Castelli's challenger for the 93rd Assembly District, White Plains Democrat David Buchwald, also weighed in with a campaign statement.

"It's astonishing to me that Assemblyman Castelli is out fighting for a bill that he won’t even sponsor in the Assembly. This is just another political press stunt to try to trick voters into thinking he is working to improve the business climate in our community. We need a representative that will actually work to improve our economy not just stand with other elected officials and talk about it. In Albany, I will fight for tax credits for businesses that create jobs, state investments in infrastructure projects to put New Yorkers back to work and make New York more business friendly and competitive.”

The 40th Senate District includes most of northern Westchester County, eastern Putnam County and two towns in Dutchess County. The 37th Senate District includes large portions of southern Westchester, plus the towns of Bedford and North Castle in northern Westchester. The 93rd Assembly district includes northeastern Westchester, and parts of central and southern Westchester.

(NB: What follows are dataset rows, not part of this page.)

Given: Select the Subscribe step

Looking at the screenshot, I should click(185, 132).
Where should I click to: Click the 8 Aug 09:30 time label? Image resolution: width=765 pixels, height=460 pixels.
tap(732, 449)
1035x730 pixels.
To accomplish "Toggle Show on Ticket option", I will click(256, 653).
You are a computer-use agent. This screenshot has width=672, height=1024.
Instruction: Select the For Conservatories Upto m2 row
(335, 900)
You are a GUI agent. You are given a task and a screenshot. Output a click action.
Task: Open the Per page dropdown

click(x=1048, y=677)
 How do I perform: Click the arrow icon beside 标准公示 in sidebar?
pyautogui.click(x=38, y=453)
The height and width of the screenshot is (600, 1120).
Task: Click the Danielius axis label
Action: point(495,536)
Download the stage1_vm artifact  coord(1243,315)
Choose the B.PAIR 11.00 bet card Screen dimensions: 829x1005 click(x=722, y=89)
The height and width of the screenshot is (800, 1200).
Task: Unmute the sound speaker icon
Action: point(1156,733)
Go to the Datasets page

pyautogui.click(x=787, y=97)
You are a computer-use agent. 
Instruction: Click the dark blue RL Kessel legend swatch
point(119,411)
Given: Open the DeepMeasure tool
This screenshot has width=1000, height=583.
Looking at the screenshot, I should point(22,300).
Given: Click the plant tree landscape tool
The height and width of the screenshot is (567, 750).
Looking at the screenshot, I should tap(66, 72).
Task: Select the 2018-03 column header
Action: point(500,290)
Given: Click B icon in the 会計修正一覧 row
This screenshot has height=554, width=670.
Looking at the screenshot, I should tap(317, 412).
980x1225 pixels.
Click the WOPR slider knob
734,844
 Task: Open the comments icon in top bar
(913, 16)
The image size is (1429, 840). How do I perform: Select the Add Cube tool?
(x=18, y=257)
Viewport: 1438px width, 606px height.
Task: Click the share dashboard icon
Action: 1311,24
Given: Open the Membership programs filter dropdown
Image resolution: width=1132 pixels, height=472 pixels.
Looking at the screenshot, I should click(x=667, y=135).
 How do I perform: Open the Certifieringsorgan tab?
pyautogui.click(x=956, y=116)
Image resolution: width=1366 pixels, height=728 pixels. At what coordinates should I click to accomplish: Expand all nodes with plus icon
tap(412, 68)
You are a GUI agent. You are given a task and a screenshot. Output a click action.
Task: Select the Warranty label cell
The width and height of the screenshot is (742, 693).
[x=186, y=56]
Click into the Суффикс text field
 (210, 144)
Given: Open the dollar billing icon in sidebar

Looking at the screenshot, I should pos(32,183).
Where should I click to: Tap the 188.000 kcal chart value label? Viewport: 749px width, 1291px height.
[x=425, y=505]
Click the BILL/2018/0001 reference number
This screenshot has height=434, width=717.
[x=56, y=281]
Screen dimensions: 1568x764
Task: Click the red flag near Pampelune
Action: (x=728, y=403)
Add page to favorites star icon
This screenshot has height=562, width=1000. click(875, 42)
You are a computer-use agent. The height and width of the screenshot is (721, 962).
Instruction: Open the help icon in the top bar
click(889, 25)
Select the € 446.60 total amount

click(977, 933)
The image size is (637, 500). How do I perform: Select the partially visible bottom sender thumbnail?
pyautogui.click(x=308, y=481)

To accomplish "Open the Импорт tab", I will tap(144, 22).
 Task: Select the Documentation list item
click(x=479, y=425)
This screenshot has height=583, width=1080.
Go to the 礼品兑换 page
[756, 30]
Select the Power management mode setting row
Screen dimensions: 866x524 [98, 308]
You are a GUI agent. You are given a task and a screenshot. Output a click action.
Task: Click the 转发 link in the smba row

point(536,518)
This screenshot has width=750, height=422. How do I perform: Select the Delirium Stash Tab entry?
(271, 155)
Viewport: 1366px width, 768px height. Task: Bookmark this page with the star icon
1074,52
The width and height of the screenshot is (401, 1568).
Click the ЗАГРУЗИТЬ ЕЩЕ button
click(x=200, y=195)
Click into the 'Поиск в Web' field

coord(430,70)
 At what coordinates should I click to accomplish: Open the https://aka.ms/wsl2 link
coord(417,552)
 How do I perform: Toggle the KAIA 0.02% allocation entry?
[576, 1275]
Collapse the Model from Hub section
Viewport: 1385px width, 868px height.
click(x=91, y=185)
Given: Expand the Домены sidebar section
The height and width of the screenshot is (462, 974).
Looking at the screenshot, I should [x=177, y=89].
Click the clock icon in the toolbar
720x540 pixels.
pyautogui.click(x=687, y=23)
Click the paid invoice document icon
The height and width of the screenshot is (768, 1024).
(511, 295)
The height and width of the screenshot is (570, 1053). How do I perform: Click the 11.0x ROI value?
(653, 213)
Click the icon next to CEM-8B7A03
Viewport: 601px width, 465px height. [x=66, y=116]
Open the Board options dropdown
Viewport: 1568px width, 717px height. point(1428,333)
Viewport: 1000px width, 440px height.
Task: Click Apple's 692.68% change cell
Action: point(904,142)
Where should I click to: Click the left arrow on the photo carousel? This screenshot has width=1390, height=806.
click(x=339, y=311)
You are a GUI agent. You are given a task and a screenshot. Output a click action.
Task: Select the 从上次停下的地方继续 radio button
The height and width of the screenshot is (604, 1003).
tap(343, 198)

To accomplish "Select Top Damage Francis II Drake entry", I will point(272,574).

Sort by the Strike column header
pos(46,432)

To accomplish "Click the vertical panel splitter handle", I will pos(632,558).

Billy October 09, 2012 at 04:03 PM
George Latimer is OK with these terms, well actuallyhe doesn't think these terms are generous enough & that our teachers are underpaid. You can afford to pay even higher school taxes can't you?
bruiser October 09, 2012 at 06:35 PM
Ross i know better than you it is not 1935,but i am old enough to remember when unions were just starting to take hold.I remember when my parents and grand parents were working at standard brands,and sorry to inform every body that job was dangerous my friend and remember the stories they told about walking around like zombies because they were dead on their feet,that is what i remember. It was not until the threat of unionization until the safe practices were implemented,you or nobody else can ever tell me corporations will not rip the American workers off if they are given the chance because they will,history shows it.
bruiser October 09, 2012 at 06:41 PM
Ross the best way for me to sum up how i feel is,as long as there are unions and strong ones the people are the winners, corporations are ruthless my friend and the threat of unions is what keeps them honest and if you get rid of them what is to stop them from becoming ruthless again.
Harold1968 October 09, 2012 at 07:11 PM
Bruiser, 93.1% of private sector workers don't work for unions.....and the overwhelming majority of the 93.1% aren't making minimum wage. So I don't think your theory of unions keeping greedy corporations from making everyone minimum wage slaves holds much water. The corporate world is based on the supply and demand of talent.
bruiser October 09, 2012 at 07:49 PM
Harold i travel all over this country, and everywhere i go and every body i deliver to say the same thing(they do not want union people they are afraid of having to pay a higher wage to people.) If you think for for a NY minute that corporations are not frothing at the mouth you are sadly mistaken.